[Task brief]
Your answer should be each line of the entries that contains the word "agent", copied in full.

[Source data]
====
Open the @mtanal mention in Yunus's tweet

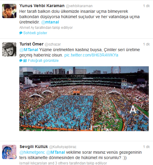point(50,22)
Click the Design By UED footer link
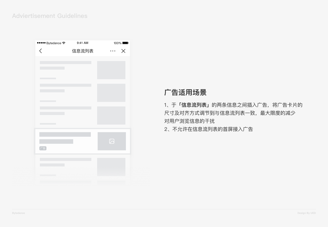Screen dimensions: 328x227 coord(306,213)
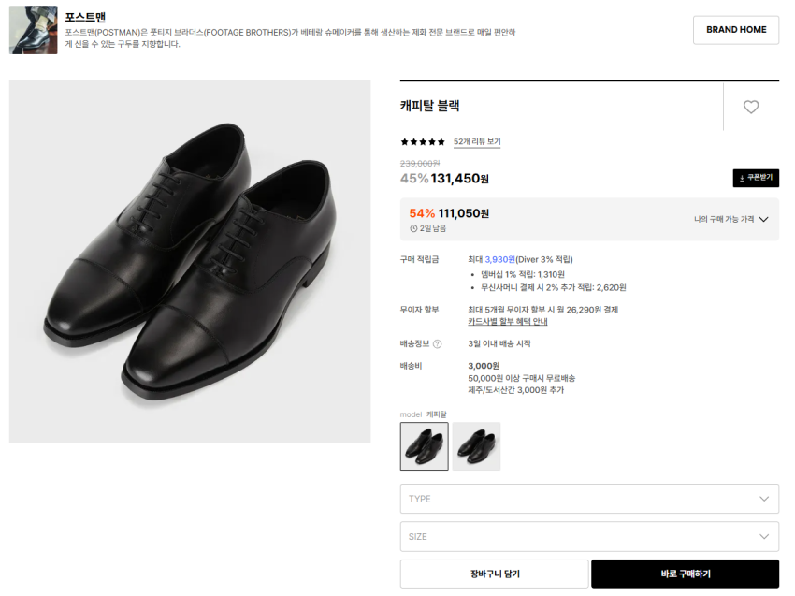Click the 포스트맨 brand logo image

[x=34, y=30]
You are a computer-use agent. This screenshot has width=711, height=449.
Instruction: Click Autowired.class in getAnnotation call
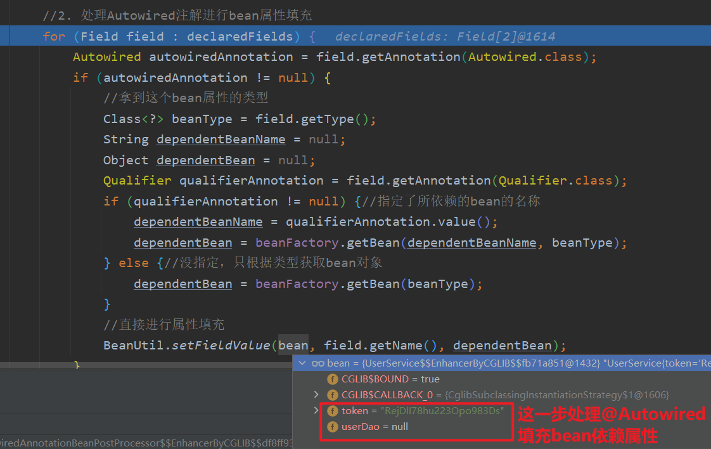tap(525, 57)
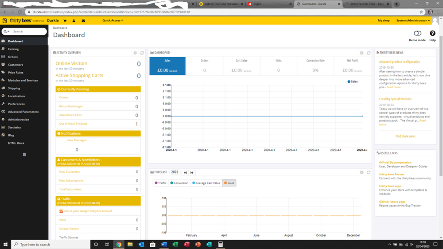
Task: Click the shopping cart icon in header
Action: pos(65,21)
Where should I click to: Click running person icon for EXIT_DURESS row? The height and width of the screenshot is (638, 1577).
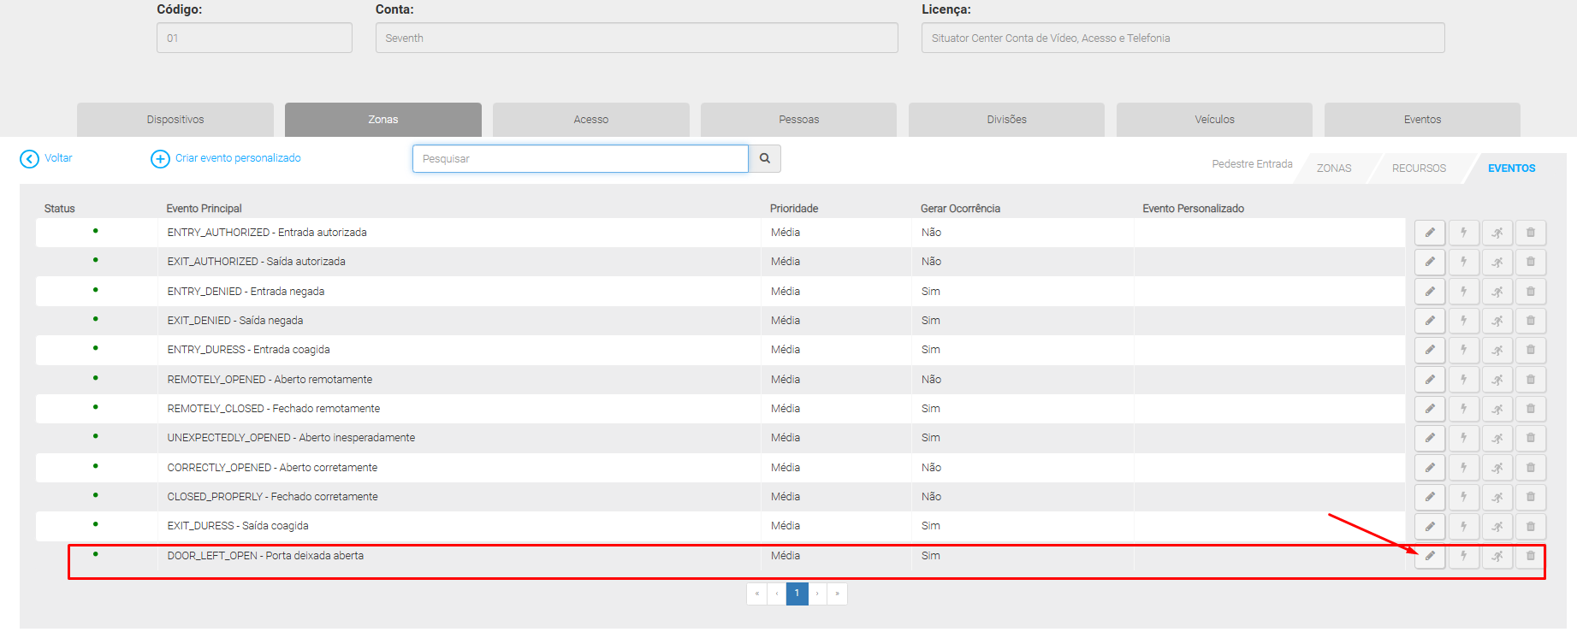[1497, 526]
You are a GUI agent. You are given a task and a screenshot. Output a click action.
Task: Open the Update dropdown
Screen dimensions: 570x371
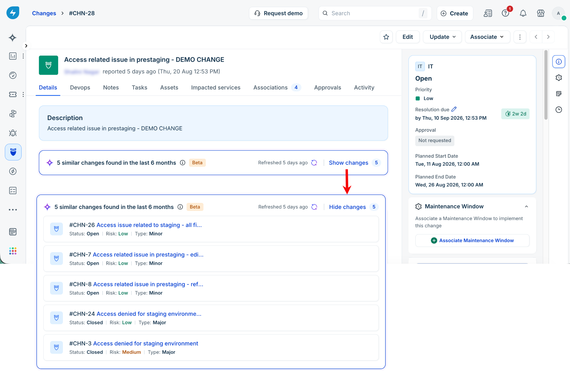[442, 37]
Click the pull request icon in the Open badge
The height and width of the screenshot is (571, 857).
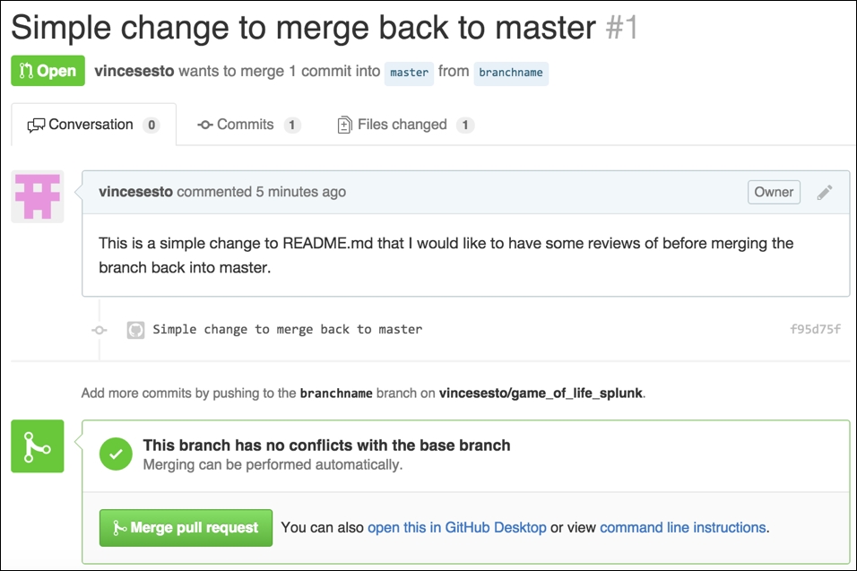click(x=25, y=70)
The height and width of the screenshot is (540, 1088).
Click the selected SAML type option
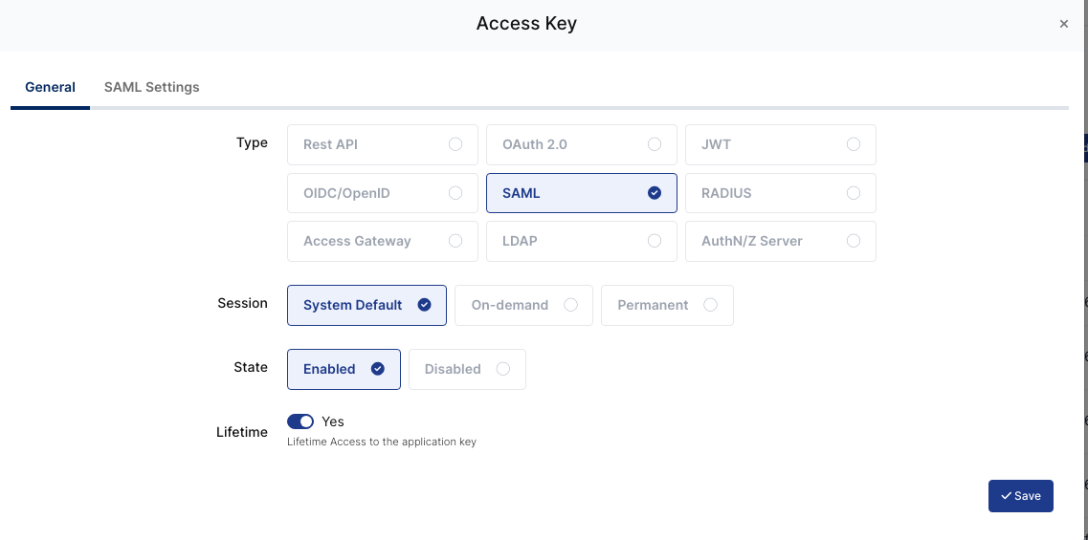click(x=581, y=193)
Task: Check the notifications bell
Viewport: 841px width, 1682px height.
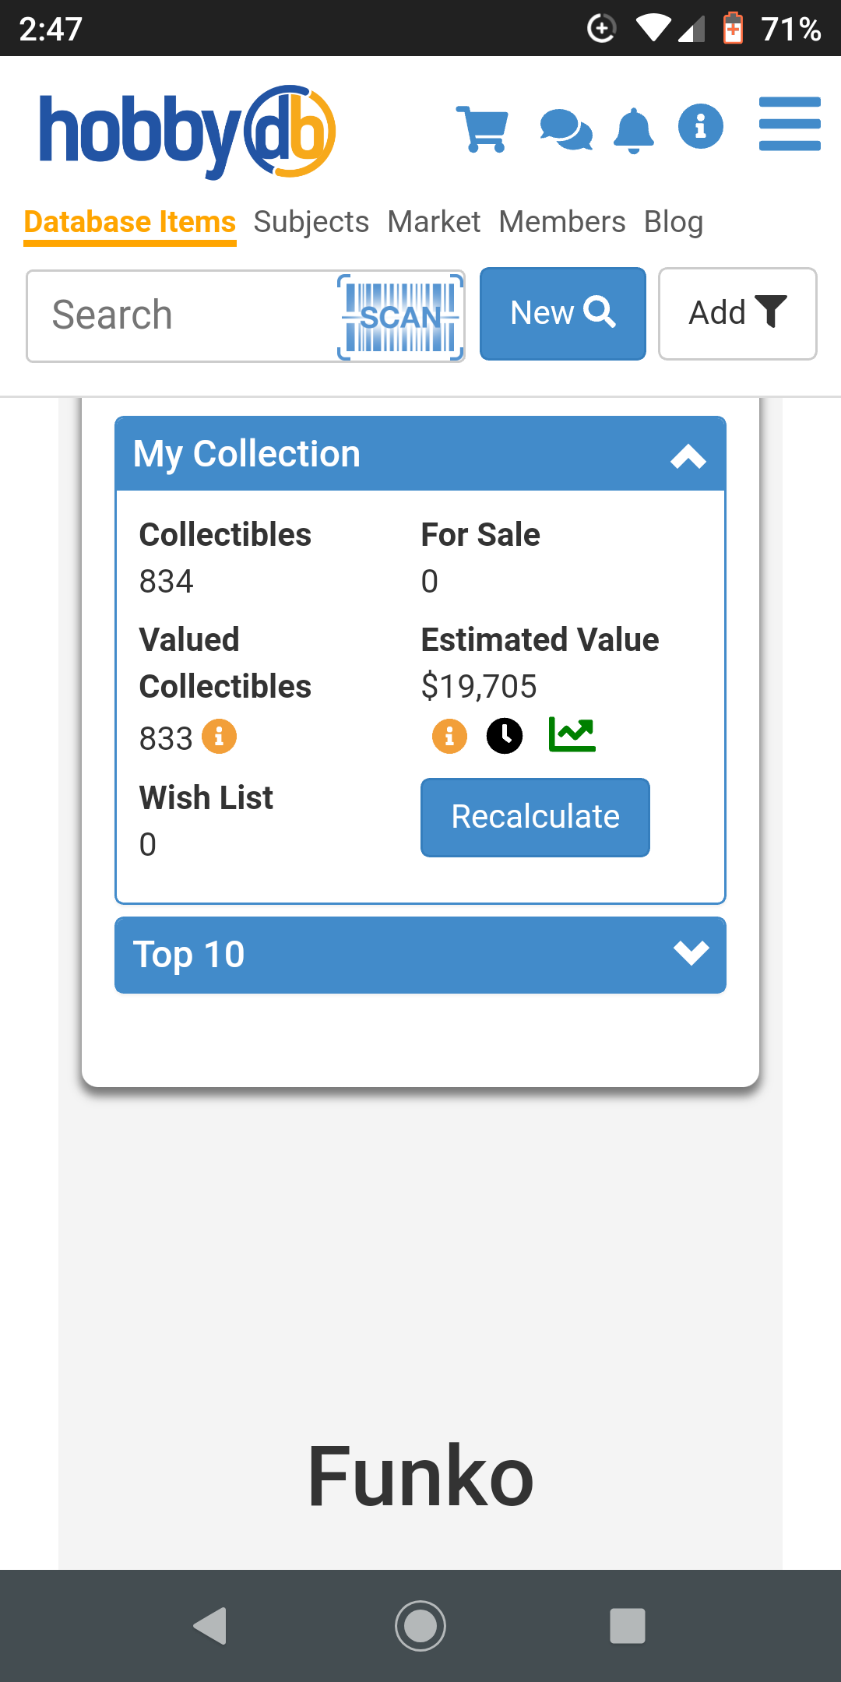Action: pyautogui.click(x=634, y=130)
====
[Answer box]
You are a computer-use agent. This screenshot has width=711, height=449.
You are a GUI agent. You are given a task and a screenshot. Output a click action.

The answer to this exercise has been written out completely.